» Doel:
Wijs in de lijst hieronder elke regel aan waarin het woord "height" staat en schrijf die regels over. Hoofdletters en kleine letters tellen mee.

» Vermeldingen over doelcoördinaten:
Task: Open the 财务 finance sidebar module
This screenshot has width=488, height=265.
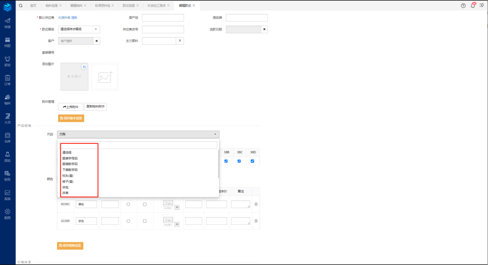Action: (7, 176)
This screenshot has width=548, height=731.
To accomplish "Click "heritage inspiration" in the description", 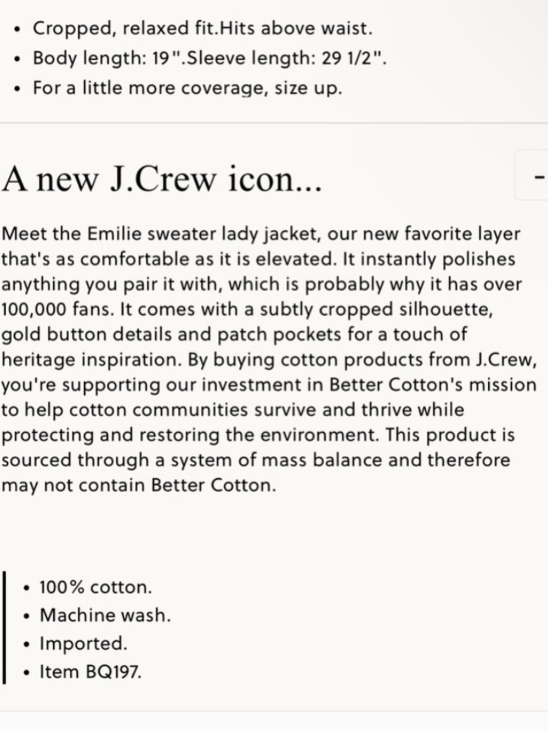I will coord(92,359).
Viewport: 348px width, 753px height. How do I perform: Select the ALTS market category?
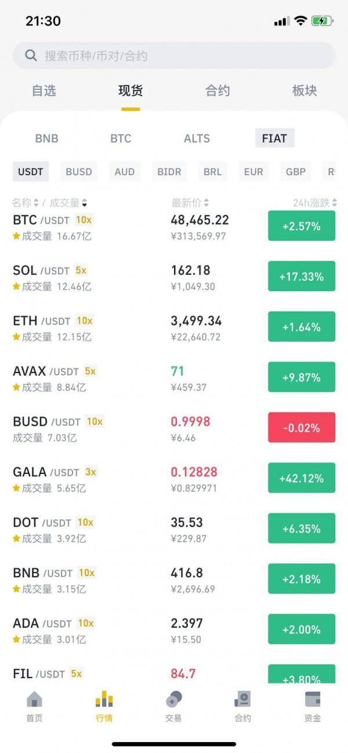click(x=197, y=139)
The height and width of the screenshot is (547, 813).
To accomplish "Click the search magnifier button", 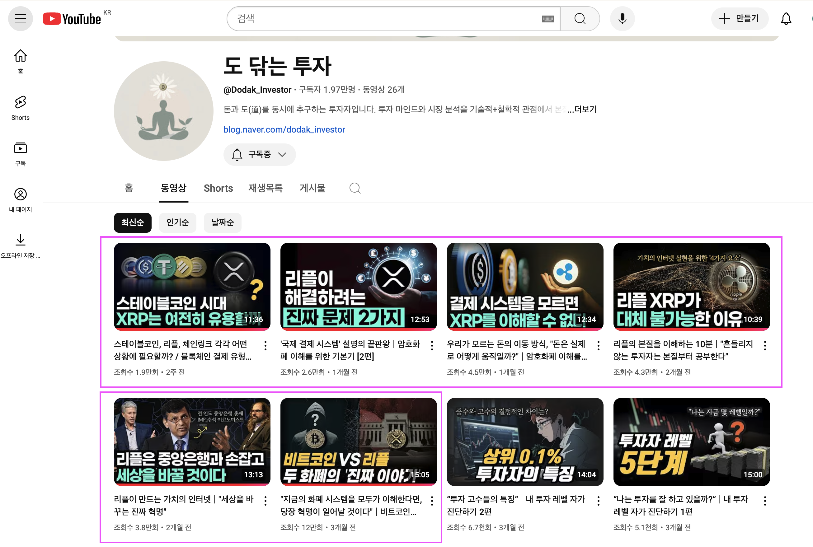I will point(580,19).
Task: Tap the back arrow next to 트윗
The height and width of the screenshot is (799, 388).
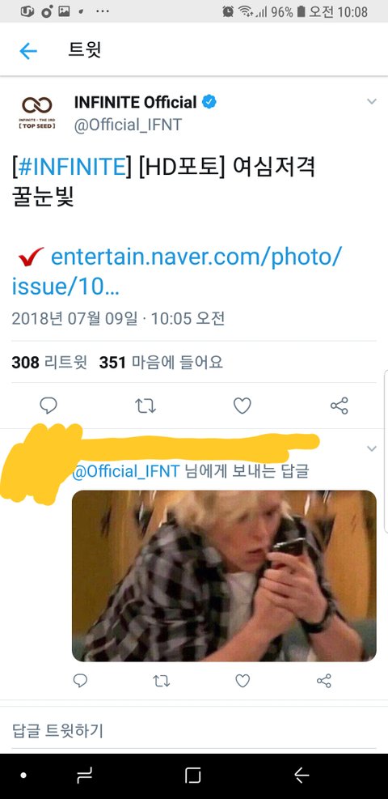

» Eindantwoord:
This screenshot has width=488, height=265.
This screenshot has width=548, height=731.
Viewport: 348px width, 753px height. How do I perform: Select the ALTS market category?
The height and width of the screenshot is (547, 813).
The height and width of the screenshot is (799, 388).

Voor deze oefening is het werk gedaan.